◆ Document text ◆

┌──

WSTG - Stable

Fingerprint Web Application Framework

ID
WSTG-INFO-08

Summary

There is nothing new under the sun, and nearly every web application that one may think of developing has already been developed. With the vast number of free and Open Source software projects that are actively developed and deployed around the world, it is very likely that an application security test will face a target that is entirely or partly dependent on these well known applications or frameworks (e.g. WordPress, phpBB, Mediawiki, etc). Knowing the web application components that are being tested significantly helps in the testing process and will also drastically reduce the effort required during the test. These well known web applications have known HTML headers, cookies, and directory structures that can be enumerated to identify the application. Most of the web frameworks have several markers in those locations which help an attacker or tester to recognize them. This is basically what all automatic tools do, they look for a marker from a predefined location and then compare it to the database of known signatures. For better accuracy several markers are usually used.

Test Objectives

Fingerprint the components being used by the web applications.

How to Test

Black-Box Testing

There are several common locations to consider in order to identify frameworks or components:

HTTP headers
Cookies
HTML source code
Specific files and folders
File extensions
Error messages

HTTP Headers

The most basic form of identifying a web framework is to look at the X-Powered-By field in the HTTP response header. Many tools can be used to fingerprint a target, the simplest one is netcat.

Consider the following HTTP Request-Response:

$ nc 127.0.0.1 80
HEAD / HTTP/1.0

HTTP/1.1 200 OK
Server: nginx/1.0.14
[...]
X-Powered-By: Mono

From the X-Powered-By field, we understand that the web application framework is likely to be Mono. However, although this approach is simple and quick, this methodology doesn’t work in 100% of cases. It is possible to easily disable X-Powered-By header by a proper configuration. There are also several techniques that allow a web site to obfuscate HTTP headers (see an example in the Remediation section). In the example above we can also note a specific version of nginx is being used to serve the content.

So in the same example the tester could either miss the X-Powered-By header or obtain an answer like the following:

HTTP/1.1 200 OK
Server: nginx/1.0.14
Date: Sat, 07 Sep 2013 08:19:15 GMT
Content-Type: text/html;charset=ISO-8859-1
Connection: close
Vary: Accept-Encoding
X-Powered-By: Blood, sweat and tears

Sometimes there are more HTTP-headers that point at a certain framework. In the following example, according to the information from HTTP-request, one can see that X-Powered-By header contains PHP version. However, the X-Generator header points out the used framework is actually Swiftlet, which helps a penetration tester to expand their attack vectors. When performing fingerprinting, carefully inspect every HTTP-header for such leaks.

└──

◆ Instructions ◆
**a)** List the common locations that the framework fingerprinting guide says to check when identifying frameworks or components.
**b)** Pick up the framework fingerprinting guide after its final sentence and keep writing in the same style.

◆ Data shown ◆
┌──

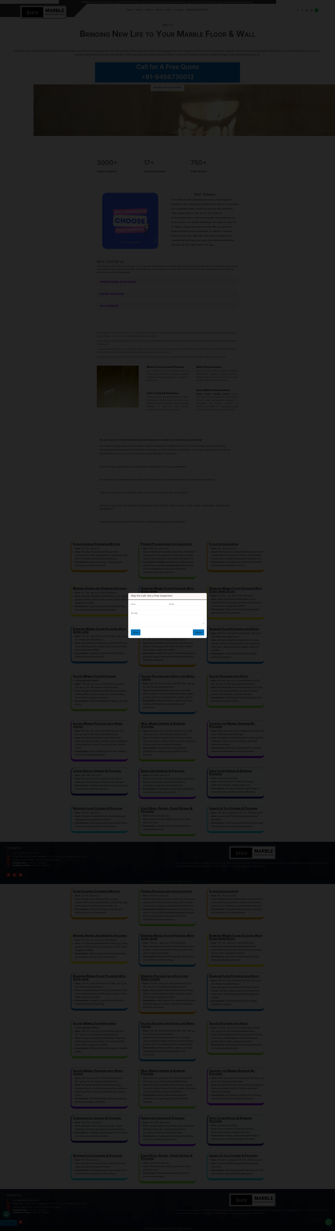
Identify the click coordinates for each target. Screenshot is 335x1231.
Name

└──

◆ Written answers ◆
**a)**
HTTP headers
Cookies
HTML source code
Specific files and folders
File extensions
Error messages

**b)**
HTTP/1.1 200 OK
Server: nginx/1.4.1
Date: Sat, 07 Sep 2013 09:22:52 GMT
Content-Type: text/html
Connection: keep-alive
Vary: Accept-Encoding
X-Powered-By: PHP/5.4.16-1~dotdeb.1
Expires: Thu, 19 Nov 1981 08:52:00 GMT
Cache-Control: no-store, no-cache, must-revalidate, post-check=0, pre-check=0
Pragma: no-cache
X-Generator: Swiftlet

Cookies

Another similar and somewhat more reliable way to determine the current web framework are framework-specific cookies.

Consider the following HTTP-request:

Figure 4.1.8-7: Cakephp HTTP Request

The cookie CAKEPHP has automatically been set, which gives information about the framework being used. A list of common cookie names is presented in Cookies section. Limitations still exist in relying on this identification mechanism - it is possible to change the name of cookies. For example, for the selected CakePHP framework this could be done via the following configuration (excerpt from core.php):

/**
* The name of CakePHP's session cookie.
*
* Note the guidelines for Session names states: "The session name references
* the session id in cookies and URLs. It should contain only alphanumeric
* characters."
* @link http://php.net/session_name
*/
Configure::write('Session.cookie', 'CAKEPHP');

However, these changes are less likely to be made than changes to the X-Powered-By header, so this approach to identification can be considered as more reliable.

HTML Source Code

This technique is based on finding certain patterns in the HTML page source code. Often one can find a lot of information which helps a tester to recognize a specific component. One of the common markers are HTML comments that directly lead to framework disclosure. More often certain framework-specific paths can be found, i.e. links to framework-specific CSS or JS folders. Finally, specific script variables might also point to a certain framework.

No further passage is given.